Ultranationalisten wollen zurück an die Macht

Die meisten der Angeklagten haben Kontakte zum Organisierten Verbrechen. Viele von ihnen kämpften als Paramilitärs in den Kriegen in Kroatien, Bosnien und im Kosovo an der Seite von Milosevics Armee. Ulemek ist bereits wegen eines politischen Mordes und eines Attentats verurteilt. Laut Anklageschrift sollten mit der Ermordung Djindjics die Ultranationalisten zurück an die Macht gebracht werden.
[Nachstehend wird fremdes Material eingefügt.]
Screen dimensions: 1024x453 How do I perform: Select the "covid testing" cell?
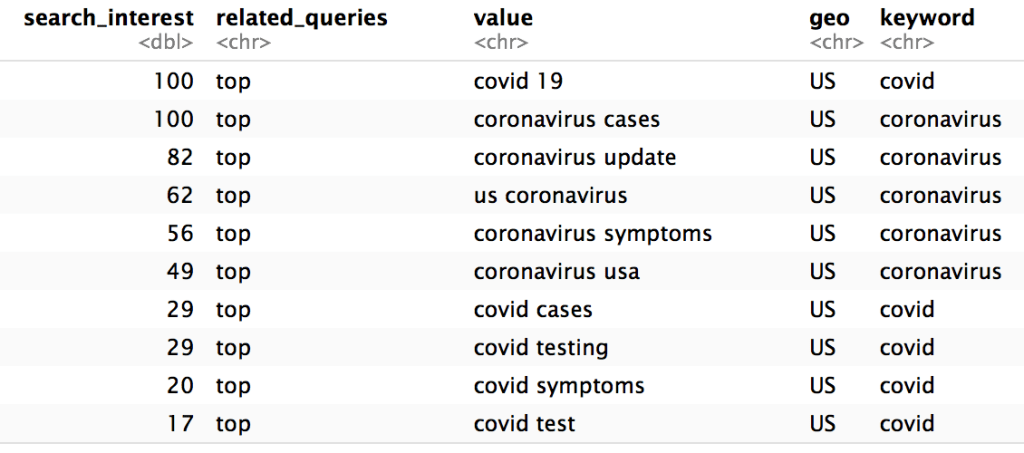(540, 348)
Zudem sollten weitere Auslieferungen an das Haager Tribunal verhindert und das Organisierte Verbrechen am Leben erhalten werden.

Die Urteile drohen die fragilen politischen Verhältnisse in Serbien zu belasten. Erst vor einer Woche hatte sich die von Djindjic gegründete Demokratische Partei mit den gemäßigten Nationalisten unter Regierungschef Vojislav Kostunica auf eine Koalition geeinigt. Aus der Parlamentswahl im Januar war allerdings die ultranationalistische Radikale Partei als Sieger hervorgegangen, die für das Erbe Milosevics steht. Milosevic starb im März 2006 in Haft.